The problem - Take the lines below between the one holding "Go to the previous page of targets" and the one holding "Expand the Salvos", inclusive, and copy them exactly. Add nothing.

Records for processing -

• • • • •

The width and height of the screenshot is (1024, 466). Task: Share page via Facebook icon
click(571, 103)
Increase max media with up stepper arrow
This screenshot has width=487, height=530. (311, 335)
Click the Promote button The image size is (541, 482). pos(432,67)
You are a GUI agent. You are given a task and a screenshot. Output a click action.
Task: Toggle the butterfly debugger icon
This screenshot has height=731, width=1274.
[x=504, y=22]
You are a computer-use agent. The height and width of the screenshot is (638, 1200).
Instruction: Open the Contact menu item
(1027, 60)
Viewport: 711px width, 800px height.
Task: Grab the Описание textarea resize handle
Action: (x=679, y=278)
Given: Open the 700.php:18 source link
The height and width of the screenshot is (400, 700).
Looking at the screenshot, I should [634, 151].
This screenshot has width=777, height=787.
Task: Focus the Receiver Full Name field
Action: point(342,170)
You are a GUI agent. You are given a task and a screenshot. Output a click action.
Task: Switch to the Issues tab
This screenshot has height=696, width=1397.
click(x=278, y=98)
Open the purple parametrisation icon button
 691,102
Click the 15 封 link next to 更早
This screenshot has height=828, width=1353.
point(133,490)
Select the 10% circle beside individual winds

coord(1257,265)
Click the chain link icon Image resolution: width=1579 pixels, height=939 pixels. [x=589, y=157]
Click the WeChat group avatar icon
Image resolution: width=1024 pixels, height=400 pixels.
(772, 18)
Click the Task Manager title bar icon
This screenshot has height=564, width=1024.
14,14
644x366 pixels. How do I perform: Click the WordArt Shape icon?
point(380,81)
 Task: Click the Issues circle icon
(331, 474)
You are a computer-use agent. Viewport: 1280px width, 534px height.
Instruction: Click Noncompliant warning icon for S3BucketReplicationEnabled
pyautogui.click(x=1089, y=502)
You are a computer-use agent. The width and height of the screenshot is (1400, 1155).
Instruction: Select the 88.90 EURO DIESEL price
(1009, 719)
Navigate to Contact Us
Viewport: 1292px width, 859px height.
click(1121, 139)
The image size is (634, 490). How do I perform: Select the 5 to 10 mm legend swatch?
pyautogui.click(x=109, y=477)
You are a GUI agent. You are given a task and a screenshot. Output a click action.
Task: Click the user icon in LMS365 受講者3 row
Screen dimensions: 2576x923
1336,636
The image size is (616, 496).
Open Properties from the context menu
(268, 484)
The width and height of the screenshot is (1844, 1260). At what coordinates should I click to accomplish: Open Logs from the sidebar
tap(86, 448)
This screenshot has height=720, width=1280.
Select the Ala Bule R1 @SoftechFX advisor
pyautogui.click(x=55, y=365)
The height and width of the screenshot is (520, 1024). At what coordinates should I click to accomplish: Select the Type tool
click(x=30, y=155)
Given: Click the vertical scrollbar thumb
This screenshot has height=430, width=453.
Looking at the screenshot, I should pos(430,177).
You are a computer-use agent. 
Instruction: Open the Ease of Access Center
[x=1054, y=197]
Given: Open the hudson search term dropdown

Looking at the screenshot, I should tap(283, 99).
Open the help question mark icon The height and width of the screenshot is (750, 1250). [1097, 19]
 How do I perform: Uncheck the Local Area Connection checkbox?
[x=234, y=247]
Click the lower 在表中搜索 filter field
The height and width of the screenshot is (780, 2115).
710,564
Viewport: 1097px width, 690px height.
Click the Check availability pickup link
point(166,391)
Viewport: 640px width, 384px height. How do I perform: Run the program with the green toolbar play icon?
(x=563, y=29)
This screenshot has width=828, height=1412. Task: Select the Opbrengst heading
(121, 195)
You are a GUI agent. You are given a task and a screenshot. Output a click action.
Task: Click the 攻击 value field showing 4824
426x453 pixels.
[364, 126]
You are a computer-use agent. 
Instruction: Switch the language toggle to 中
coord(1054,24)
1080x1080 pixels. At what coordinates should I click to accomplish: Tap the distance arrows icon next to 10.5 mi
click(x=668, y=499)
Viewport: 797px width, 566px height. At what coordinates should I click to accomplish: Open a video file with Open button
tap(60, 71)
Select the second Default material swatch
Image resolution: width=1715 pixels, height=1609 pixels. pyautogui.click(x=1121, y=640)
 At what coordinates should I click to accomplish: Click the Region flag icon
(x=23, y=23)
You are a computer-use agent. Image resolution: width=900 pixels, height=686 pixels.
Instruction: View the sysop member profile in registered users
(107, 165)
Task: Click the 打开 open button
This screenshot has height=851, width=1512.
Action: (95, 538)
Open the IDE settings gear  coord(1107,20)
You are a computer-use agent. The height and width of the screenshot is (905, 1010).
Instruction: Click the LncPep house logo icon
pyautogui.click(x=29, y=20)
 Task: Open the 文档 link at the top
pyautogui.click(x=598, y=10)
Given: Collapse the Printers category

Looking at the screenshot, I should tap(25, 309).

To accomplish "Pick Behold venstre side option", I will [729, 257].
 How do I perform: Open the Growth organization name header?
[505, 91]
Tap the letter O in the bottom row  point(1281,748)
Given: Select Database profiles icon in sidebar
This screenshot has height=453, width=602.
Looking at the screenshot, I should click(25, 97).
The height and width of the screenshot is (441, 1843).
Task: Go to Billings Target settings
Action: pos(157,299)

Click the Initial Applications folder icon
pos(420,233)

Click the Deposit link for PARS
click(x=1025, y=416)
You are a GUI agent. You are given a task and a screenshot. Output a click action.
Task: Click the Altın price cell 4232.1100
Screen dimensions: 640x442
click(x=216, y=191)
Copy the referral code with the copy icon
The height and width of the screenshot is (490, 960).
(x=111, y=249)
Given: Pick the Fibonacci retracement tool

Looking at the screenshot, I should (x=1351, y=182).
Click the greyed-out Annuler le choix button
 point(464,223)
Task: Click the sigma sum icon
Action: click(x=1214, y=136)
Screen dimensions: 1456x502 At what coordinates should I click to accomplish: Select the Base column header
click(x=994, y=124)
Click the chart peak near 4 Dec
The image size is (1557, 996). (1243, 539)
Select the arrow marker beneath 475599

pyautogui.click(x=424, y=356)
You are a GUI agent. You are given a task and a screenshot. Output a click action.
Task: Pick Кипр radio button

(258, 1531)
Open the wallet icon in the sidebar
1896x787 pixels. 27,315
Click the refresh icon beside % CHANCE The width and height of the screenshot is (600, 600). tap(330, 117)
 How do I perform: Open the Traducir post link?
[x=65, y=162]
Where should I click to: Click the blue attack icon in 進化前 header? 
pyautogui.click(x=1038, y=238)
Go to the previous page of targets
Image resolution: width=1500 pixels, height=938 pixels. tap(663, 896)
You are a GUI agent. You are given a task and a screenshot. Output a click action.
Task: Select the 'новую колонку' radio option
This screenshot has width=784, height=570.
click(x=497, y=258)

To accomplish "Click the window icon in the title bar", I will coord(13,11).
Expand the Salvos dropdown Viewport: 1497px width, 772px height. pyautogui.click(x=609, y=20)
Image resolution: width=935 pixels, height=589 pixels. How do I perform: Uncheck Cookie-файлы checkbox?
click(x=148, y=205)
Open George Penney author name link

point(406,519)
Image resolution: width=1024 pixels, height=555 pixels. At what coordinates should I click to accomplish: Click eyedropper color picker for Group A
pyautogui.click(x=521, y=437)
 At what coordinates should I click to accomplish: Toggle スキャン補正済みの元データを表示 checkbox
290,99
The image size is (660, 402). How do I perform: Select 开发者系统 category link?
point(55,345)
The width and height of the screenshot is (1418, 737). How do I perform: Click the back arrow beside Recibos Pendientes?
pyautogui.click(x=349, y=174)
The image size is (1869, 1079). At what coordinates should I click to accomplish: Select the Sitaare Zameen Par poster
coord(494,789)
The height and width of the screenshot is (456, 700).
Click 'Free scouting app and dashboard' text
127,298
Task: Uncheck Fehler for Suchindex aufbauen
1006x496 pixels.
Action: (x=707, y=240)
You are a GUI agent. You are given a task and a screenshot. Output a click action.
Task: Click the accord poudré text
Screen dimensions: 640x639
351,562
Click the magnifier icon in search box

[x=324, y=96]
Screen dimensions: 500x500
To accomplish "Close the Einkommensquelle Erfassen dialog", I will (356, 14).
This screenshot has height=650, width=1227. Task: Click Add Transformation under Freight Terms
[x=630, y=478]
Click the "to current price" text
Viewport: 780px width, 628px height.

• • • • •

Task response -
Go to the previous page of targets
Image resolution: width=1500 pixels, height=938 pixels. tap(663, 896)
You are a GUI agent. You are given a task and a screenshot. Output a click action.
Task: Select the 'новую колонку' radio option
This screenshot has width=784, height=570.
click(x=497, y=258)

To accomplish "Click the window icon in the title bar", I will coord(13,11).
Expand the Salvos dropdown Viewport: 1497px width, 772px height. pyautogui.click(x=609, y=20)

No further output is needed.